* _Exercise prompt_
Update the items from the line with "This screenshot has height=171, width=285." through the line with "Action: [x=225, y=122]", swapping "Hybrid Connection Manager" for "VPN Connection Manager" and keeping everything else the same. Leave the pictures out of your answer.
++++++
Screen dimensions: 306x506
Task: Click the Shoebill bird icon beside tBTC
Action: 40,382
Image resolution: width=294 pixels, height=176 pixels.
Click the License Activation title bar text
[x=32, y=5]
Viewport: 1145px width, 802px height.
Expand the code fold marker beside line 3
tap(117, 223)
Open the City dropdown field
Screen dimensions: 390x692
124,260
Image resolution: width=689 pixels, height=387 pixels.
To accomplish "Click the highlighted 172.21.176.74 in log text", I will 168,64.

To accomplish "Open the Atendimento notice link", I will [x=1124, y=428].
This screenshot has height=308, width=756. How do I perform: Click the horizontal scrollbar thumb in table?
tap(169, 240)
++++++
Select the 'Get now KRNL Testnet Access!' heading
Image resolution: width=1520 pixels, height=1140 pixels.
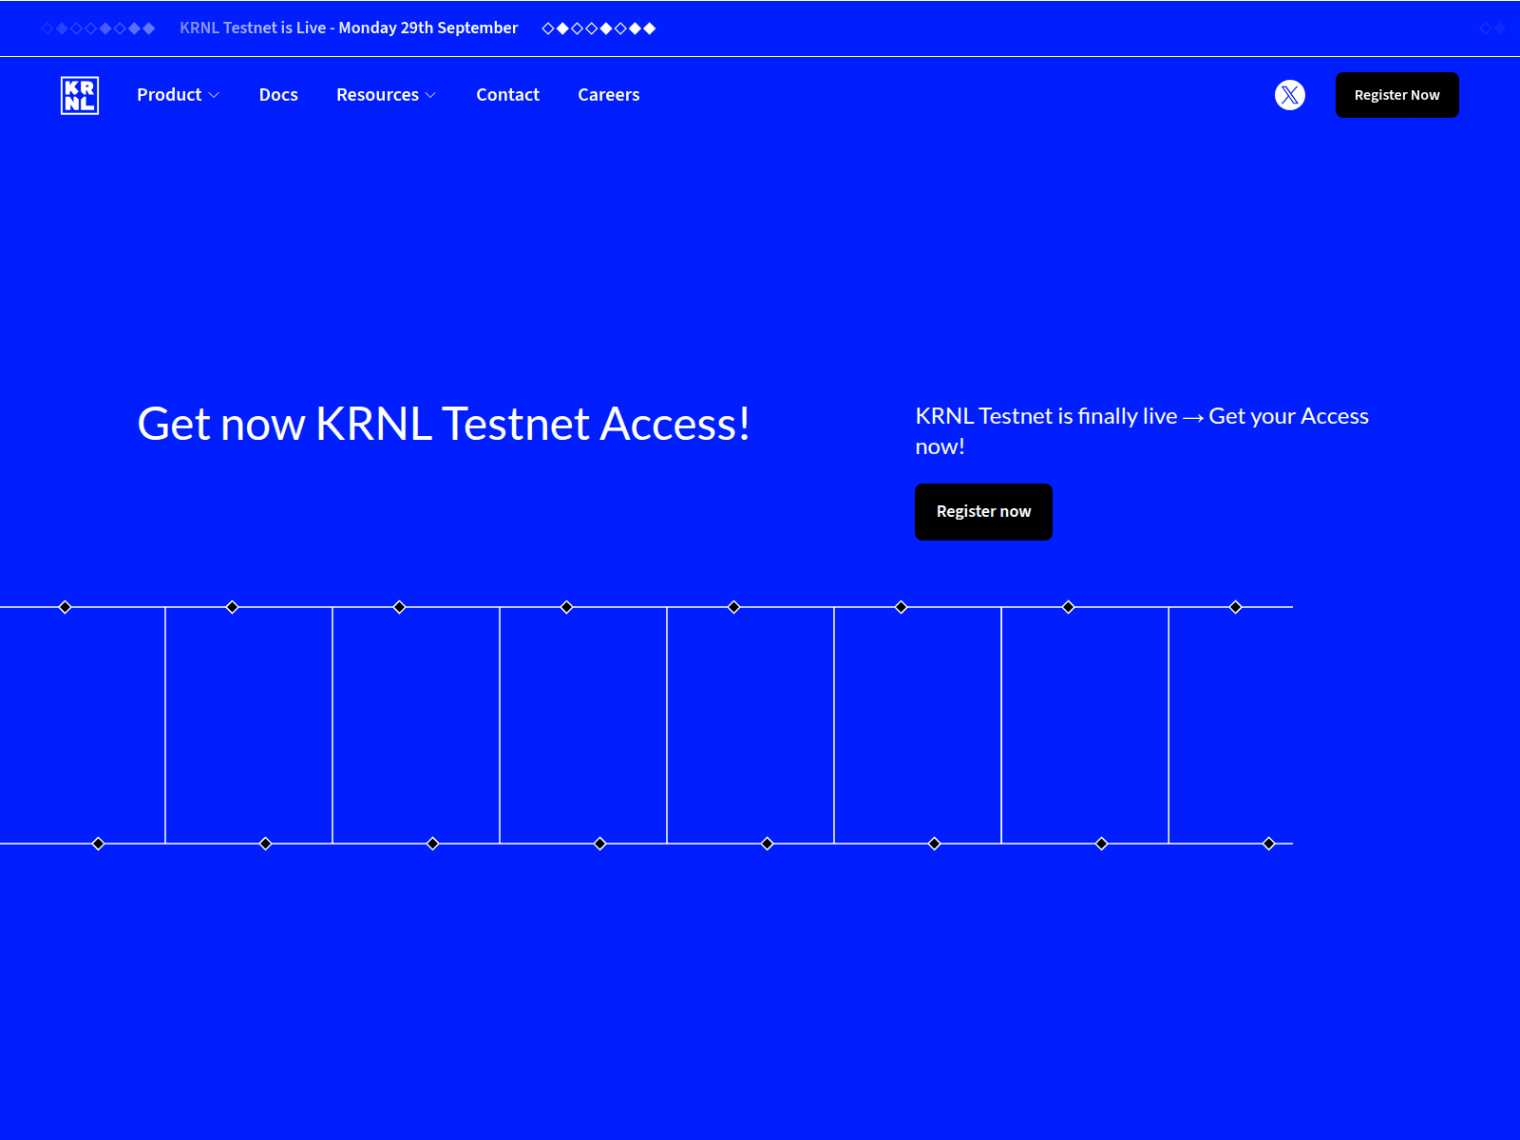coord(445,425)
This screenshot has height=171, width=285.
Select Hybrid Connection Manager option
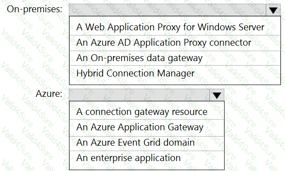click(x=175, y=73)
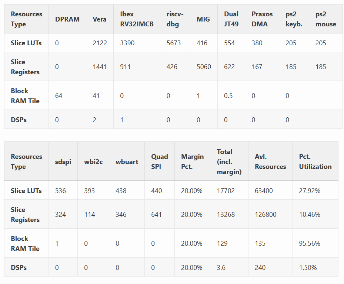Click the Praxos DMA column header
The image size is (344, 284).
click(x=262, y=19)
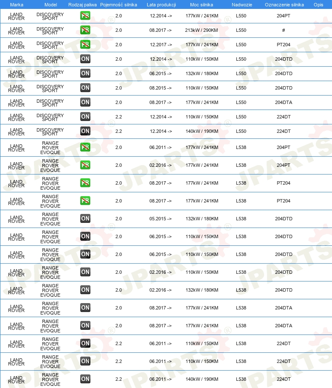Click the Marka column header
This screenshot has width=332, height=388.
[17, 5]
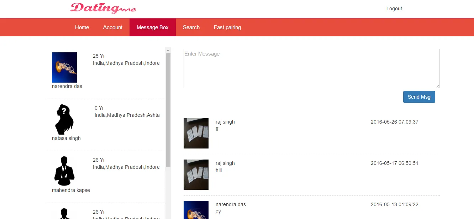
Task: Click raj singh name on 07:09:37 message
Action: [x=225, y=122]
++++++
* _Task output_
This screenshot has height=171, width=285.
Select VPN Connection Manager option
click(x=175, y=73)
Click the Praxos DMA column header
The image size is (344, 284).
click(x=262, y=19)
Click the Marka column header
This screenshot has width=332, height=388.
[17, 5]
Task: Click raj singh name on 07:09:37 message
Action: [x=225, y=122]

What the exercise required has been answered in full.